Jika Keluarga sebagai donatur utama gereja lokal, sejauh
manakah peran gereja memberi perhatian secara rutin kehidupan rohani dan
jasmani keluarga-keluarga sebagai fundasi Gereja Lokal? Dan sejauh manakah
peran gereja dalam memperhatikan problematika kehidupan perkawinan berkeluarga?
Ini adalah pertanyaan refleksif untuk mengevaluasi diri di akhir tahun pogram
PJPT III. Harus diakui bahawa masih ada banyak keluarga yang kehidupan jasmani
maupun rohaninya terpelihara dengan baik. Mereka sungguh-sungguh menjadi saksi
hidup perkawinan sekaligus menjadi saksi dalam memberi sumbangan kepada gereja.
Hal ini mengandaikan bahwa gereja terlibat aktif untuk menyiapkan
keluarga-keluarga Katolik secara baik. Di lain sisi masih ada carut marut
probelmatika kehidupan berkeluarga. Keluarga terlantar dan anak-anak pun
terlantar akibat kerusakan hidup perkawinan dan masih ada kehidupan ekonomi
keluarga di bawah standar akibat pemborosan dalam mengelolah ekonomi rumah
tangga dan lain-lain. Masih ada
sejumlah keluarga merantau akibat
dililit hutang. Efek dari kesulitan ini berimbas pada madeknya pengumpulan
iuran. Perjuangan untuk menata hidup berkeluarga agar bahagia, sejahtera, dan
penuh dengan cinta kasih adalah bagian dari sebuah perjuangan salib.

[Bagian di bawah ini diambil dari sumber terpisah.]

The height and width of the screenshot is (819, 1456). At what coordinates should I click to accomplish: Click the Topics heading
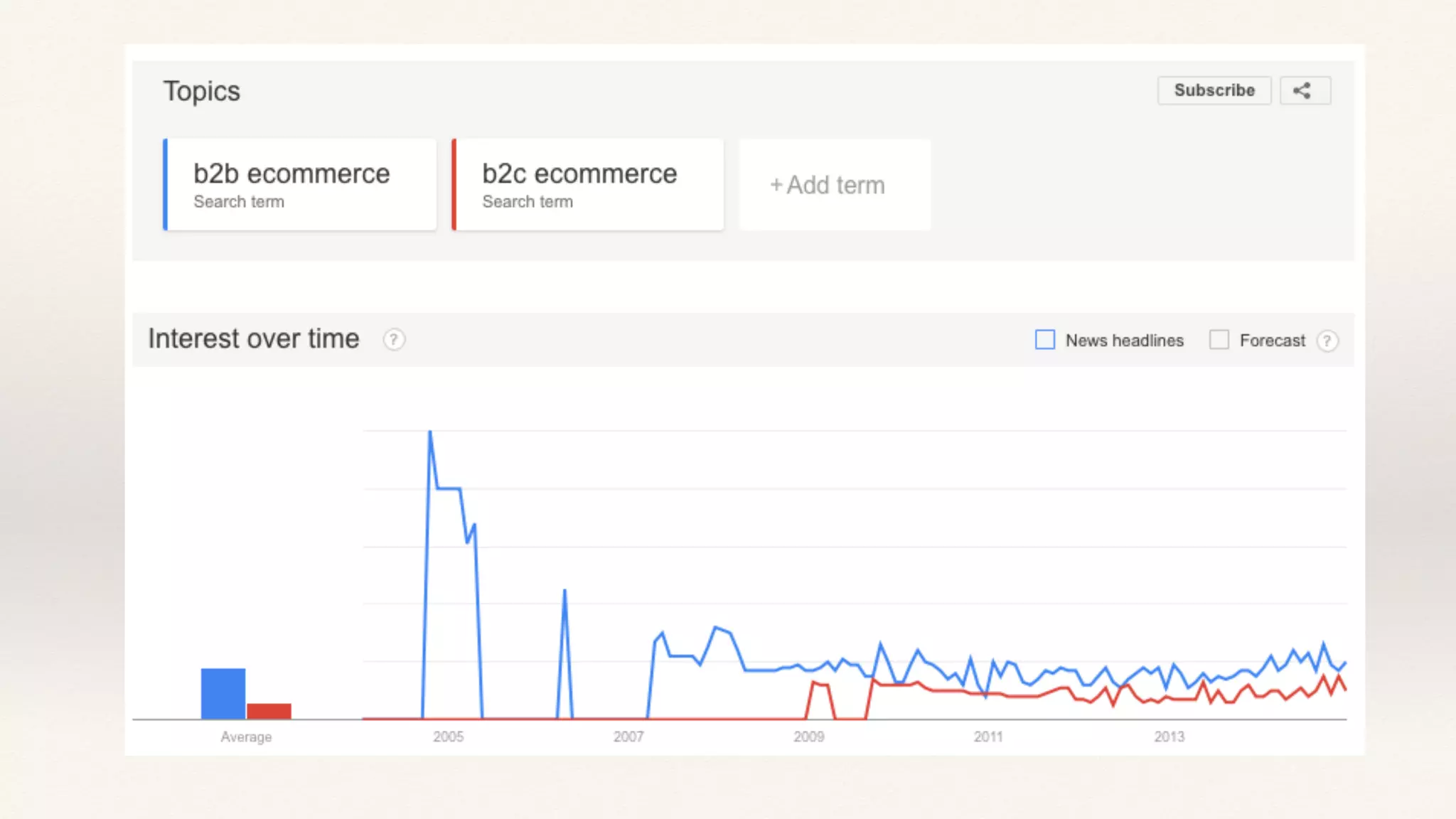(x=202, y=91)
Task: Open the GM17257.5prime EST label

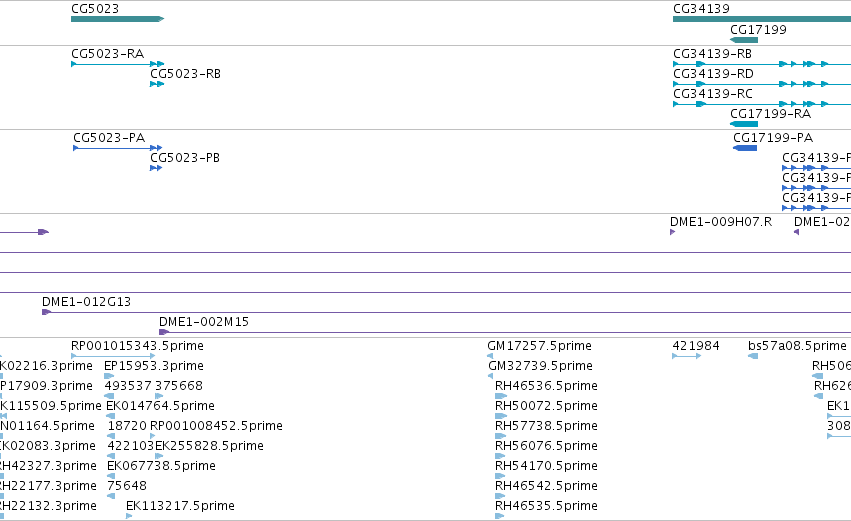Action: coord(539,346)
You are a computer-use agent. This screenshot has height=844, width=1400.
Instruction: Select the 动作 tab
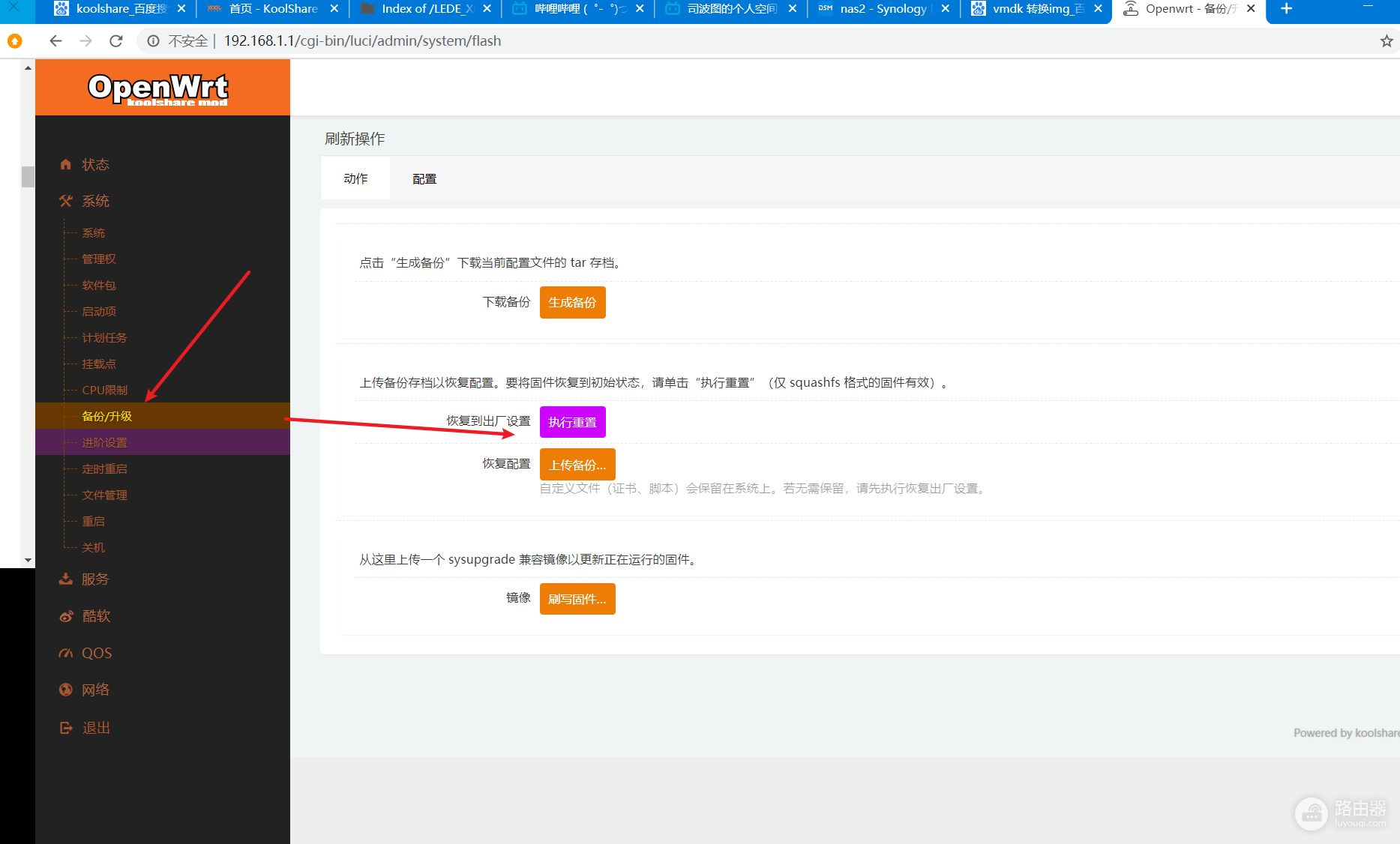click(355, 178)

Survei membuktikan bahwa NTT menjadi propinsi miskin yang pendapatan perkapitanya masih sangat rendah. Tentu standar ini turut mempengaruhi kehidupan menggereja dari segi finansial bila dibandingkan dengan keuskupan yang maju secara finansial di wilayah Jawa. Masih ada kelemahan lain seperti yang dikatakan Rm. Vikjen dalam perpas I tahun 2025 bahwa kita di NTT soal kehidupan menggereja sangat hebat tetapi kita sangat lemah pada wilayah sumbang menyumbang. Barangkali kehidupan sosial ekonomi menjadi ganjalan utama dalam hal sumbang menyumbang. Oleh karena itu, bentuk penghematan yang dilakukan oleh pemerintah adalah sebuah bentuk baru dalam mengelolah pajak rakyat termasuk rakyat yang susah sungguh bijaksana. Gereja dalam hal ini memproklamasikan diriya sebagai tanda bagi gereja orang miskin tentu akan lebih bijaksana untuk melakukan penghematan dan tidak menampilkan bentuk kemewahan dan pemborosan dalam pesta-pesta gerejani. Tentu semuanya ini menjadi bahan evaluasi bersama.

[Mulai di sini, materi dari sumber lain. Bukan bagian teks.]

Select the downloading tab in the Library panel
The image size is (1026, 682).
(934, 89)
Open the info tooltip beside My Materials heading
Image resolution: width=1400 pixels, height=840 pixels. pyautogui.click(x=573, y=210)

4. OMK, ANTARA TANTANGAN DAN HARAPAN
Fase kehidupan yang mesti diperhatikan dengan bijak
adalah orang muda Katolik. Kelompok ini cukup besar dan memiliki banyak potensi
yang akan menjadi garda terdepan untuk membidik masa depan gereja. Persoalannya
apakah potensi yang ada sudah dimaksimalkan untuk memajukan kehidupan
menggereja? Apakah sudah ada model pembinaan dan pengembangan generasi muda
untuk menanggapi masa depan? Apakah ada unsur Alkitabiah yang berbicara tentang orang muda?
Nabi Yeremia
mungkin saja menjawab panggilanya untuk mewakili orang muda dengan
mengatakan kalimat yang agak pesimis, Aku masih muda (Yeremia 1:6-7).
Tuhan memanggil Yeremia pertama-tama tidak dinilai dari variabel usia
seseorang. Tuhan menilai siapa yang
pantas menjadi seorang Nabi yang akan bertanggungjawab penuh atas tugas dan
panggilan yang berat ini. Orang muda mendapat tempat di hati Tuhan untuk
memaksimalkan karya keselamatan. Dalam
Injil, Yohanes adalah orang termuda dalam jajaran para Rasul yang mendapat
tempat istimewa di hati Yesus dengan gelar “murid yang dikasihi”. Yohanes
selalu dibawah Yesus pada saat penting (Mat 17:1-13) Ia paling setia berdiri di kakai Salib Yesus dan pada saat yang genting itu Yesus menyerahkan
Yohanes kepada Bunda Maria, Inilah anakmu (Yoh, 19:26-27). Yohanes
kemudian hari menjadi penulis Injil terakhir yang paling modern sesuai dengan
zamannya (perpaduan dengan filsafat Yunani).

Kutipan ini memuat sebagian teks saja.